In Seattle, some startups are also cutting back. On Monday, Seattle-based online real-estate brokerage Redfin said it would lay off 20 percent of its workers. Zillow.com, another local real-estate Web site, is cutting 25 percent of its staff.
“I’m a little bit more optimistic” than Sequoia, Sommervile said. “I don’t think things are going to get that bad.” He added that a relatively strong local economy could help forestall some of the worst effects of a recession, at least compared with other, hard-hit places, including the Los Angeles area, Arizona and Florida.
But belt-tightening has begun, he said. “There’s uncertainty about what the next 12 months are going to bring,” he said. “Companies are making sure their cost structure is in line with their revenues.”
Despite the upheaval, strong companies targeting exclusive markets should still be able to raise money, said Faysal Sohail, managing director of CMEA Ventures, a Bay Area firm. But “it may not be at the price that you like,” he added. Many early-stage startups with overlapping technologies that would be funded in normal situations probably won’t this time, he said.

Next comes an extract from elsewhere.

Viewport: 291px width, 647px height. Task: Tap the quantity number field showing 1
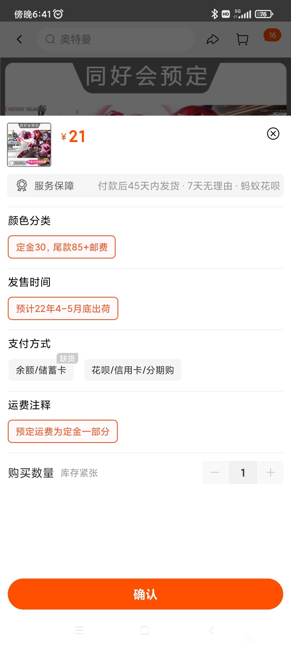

And because the exit gate is blocked — going public in this time is out of the question and the credit crunch makes acquisitions more problematic — venture firms are going to spend extra time and money in sustaining late-stage startups, as opposed to funding new ones.
The financial apocalypse may even create opportunities for some entrepreneurs. Sohail thinks unemployment is going to go much higher — which means that a lot of small businesses will be created.
Other bright spots include certain sectors that continue to draw interest. “Biotech and life sciences will continue to be the leading sector,” said Jim Healy of Sofinnova Ventures, a California firm.
The industrial and energy sector, propelled by high energy costs and climate concerns, was the third-largest recipient of venture investment in the quarter. AltaRock Energy, a geothermal-energy startup with offices in Sausalito, Calif., and Seattle, raised $26 million, one of the top deals in Washington.
NVCA president Mark Heesen said clean technology will drive venture-capital investment over the coming years.
Chad Waite, a managing director with Kirkland-based firm OVP Venture Partners, said his firm still sees plenty of quality deals. “Things have been fine,” he said. In early October, OVP-backed Complete Genomics of San Francisco announced its official launch amid much fanfare.
However, a reduction of spending across the economy does not bode well for many startups.
“You have to remember, fundamentally, products people invest in have to be bought somewhere,” Waite said.
Startups may eventually help bring about a recovery.
“The companies we’re starting are hopefully the shining light for this economy going forward,” Waite said. “It’s not going to be GM, Chrysler, Ford or the airlines.” In the meantime, Waite advices entrepreneurs to hunker down.
“Just make sure you’re spending your money rationally,” he said. “Try not to be cavalier in your spending.”